[What you need to do]
Output every line of the items below as a Markdown table with the columns Row and Line, numbering the rows and skipping blank lines. Omit the pictures from the table.

====================

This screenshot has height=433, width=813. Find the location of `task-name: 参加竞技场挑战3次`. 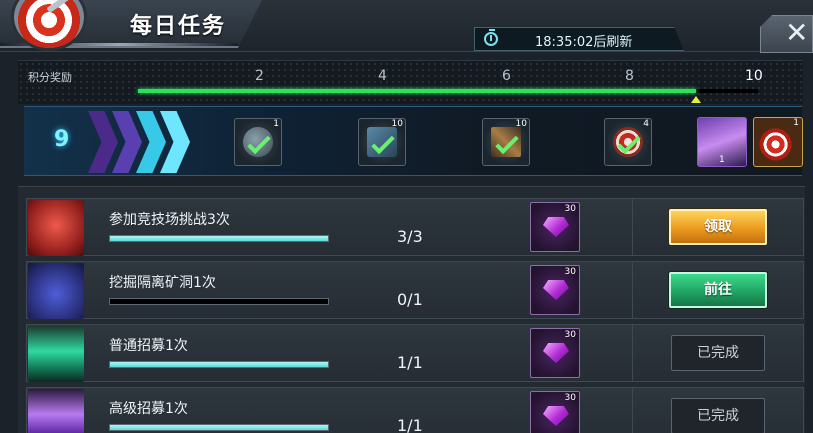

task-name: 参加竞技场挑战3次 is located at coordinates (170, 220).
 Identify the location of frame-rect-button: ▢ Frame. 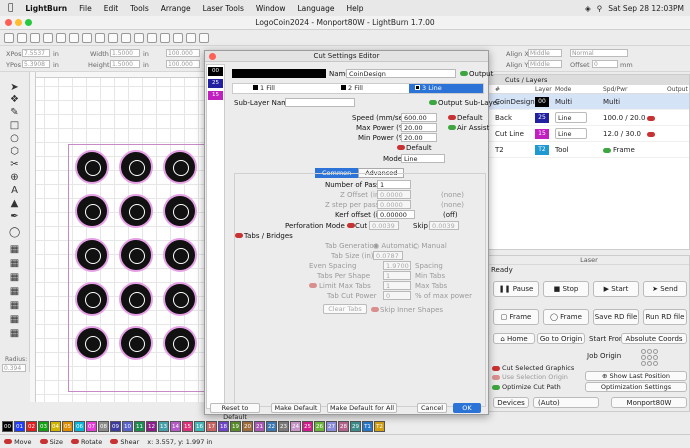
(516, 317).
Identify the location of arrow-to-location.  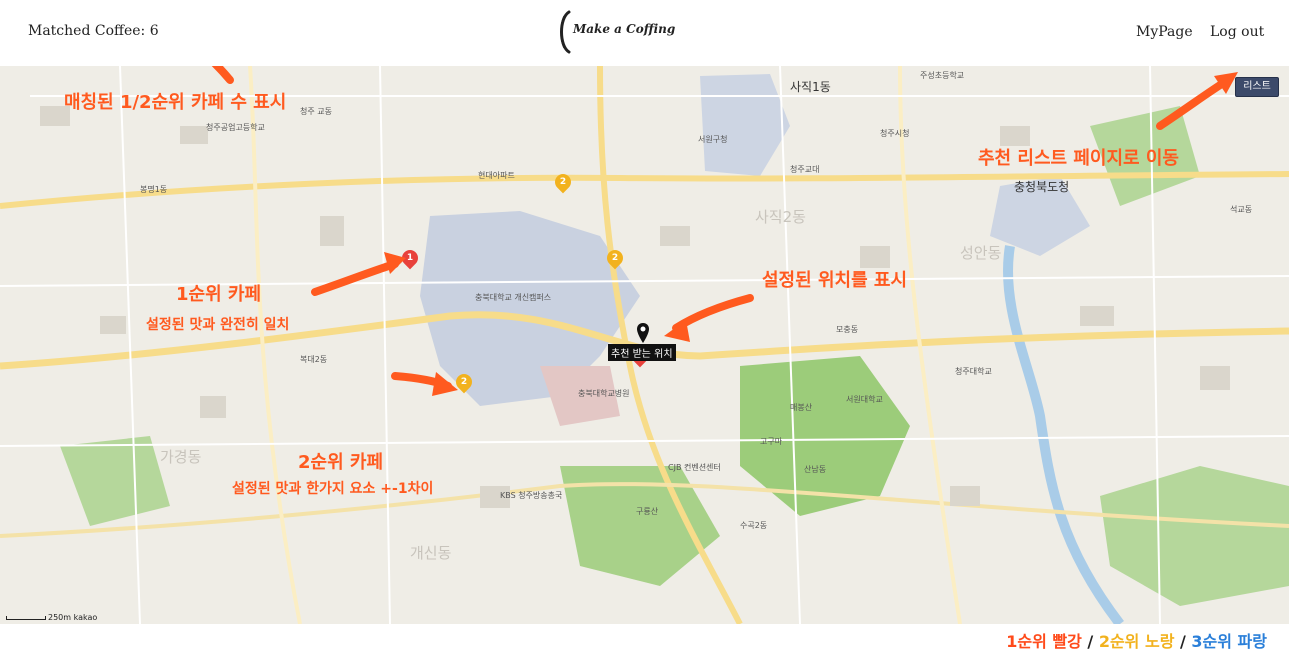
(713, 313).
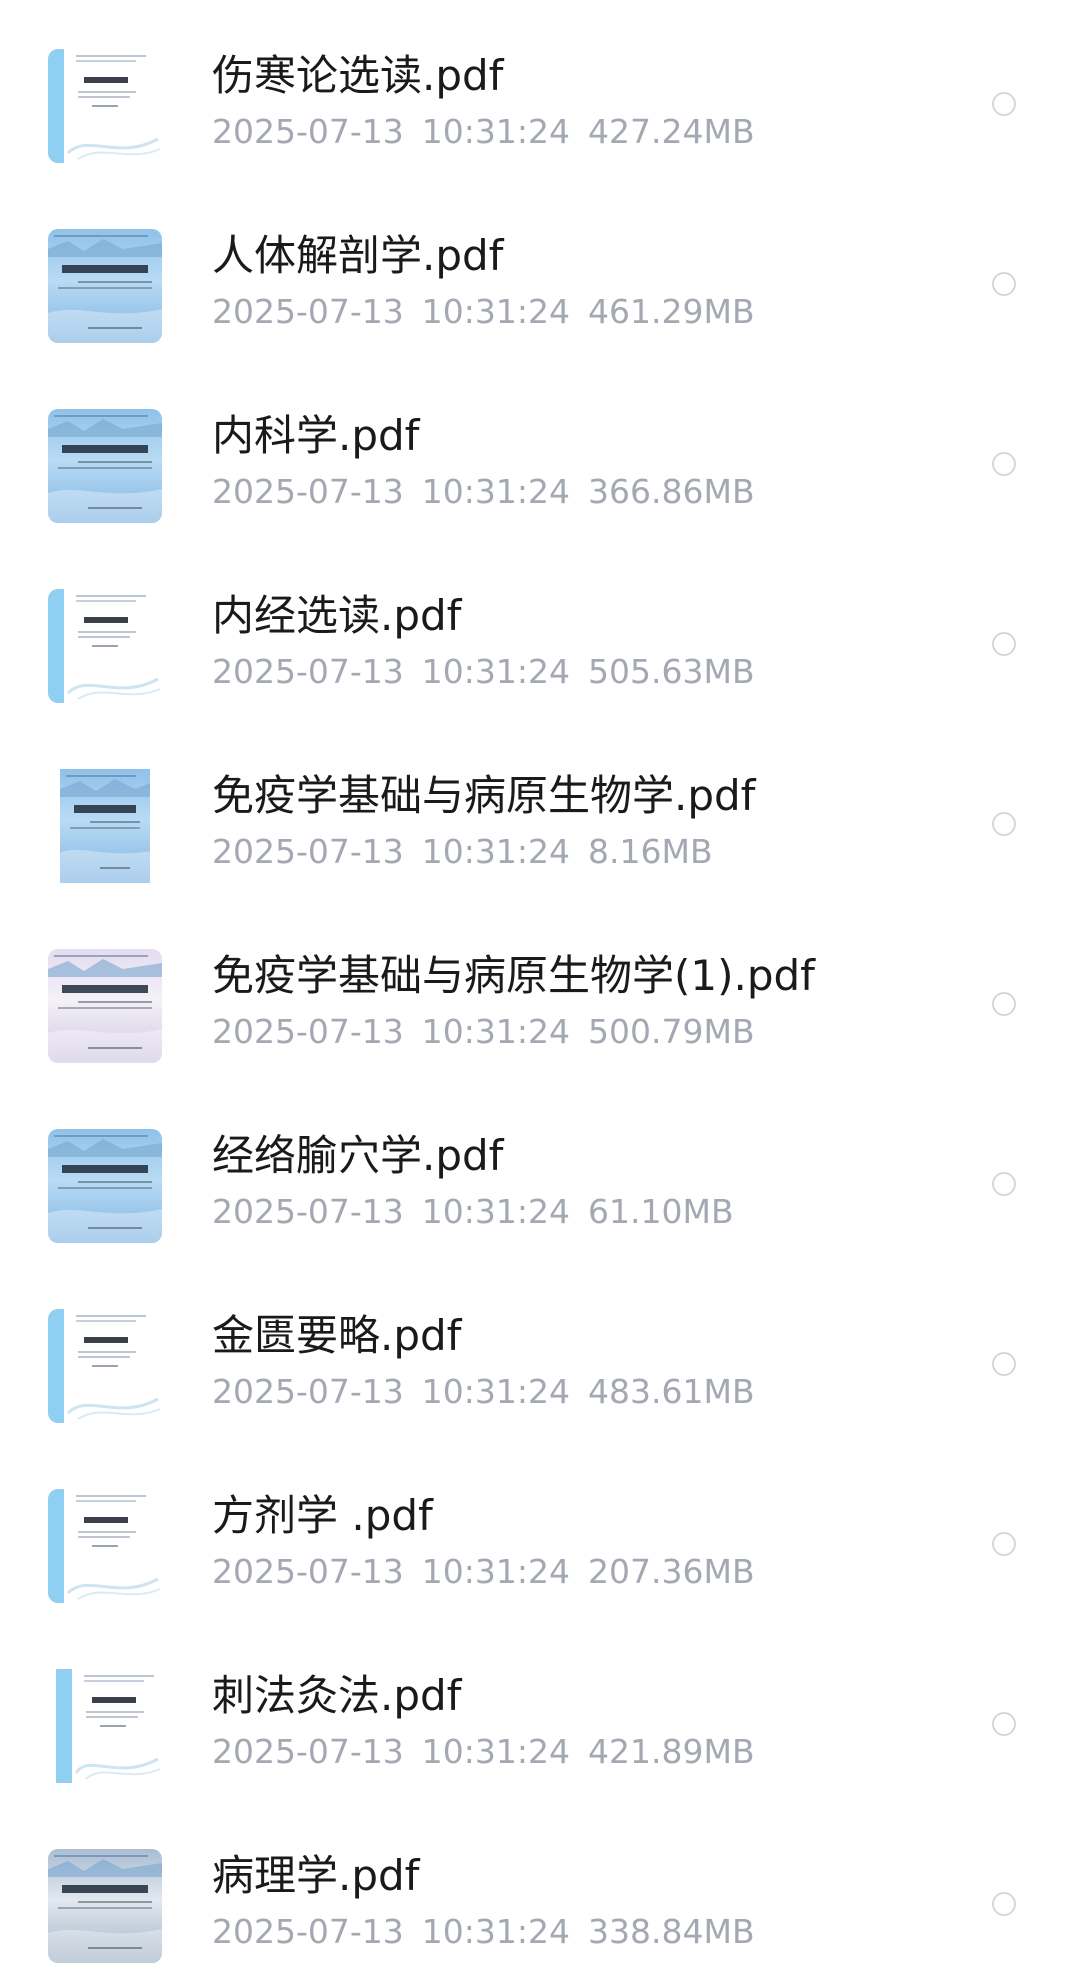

====================

[Answer for the task]
| Row | Line |
|---|---|
| 1 | This screenshot has height=433, width=813. Find the location of `task-name: 参加竞技场挑战3次`.  |
| 2 | task-name: 参加竞技场挑战3次 is located at coordinates (170, 220). |
| 3 |  Identify the location of frame-rect-button: ▢ Frame.  |
| 4 | (516, 317). |
| 5 | Identify the location of arrow-to-location.   |
| 6 | (713, 313). |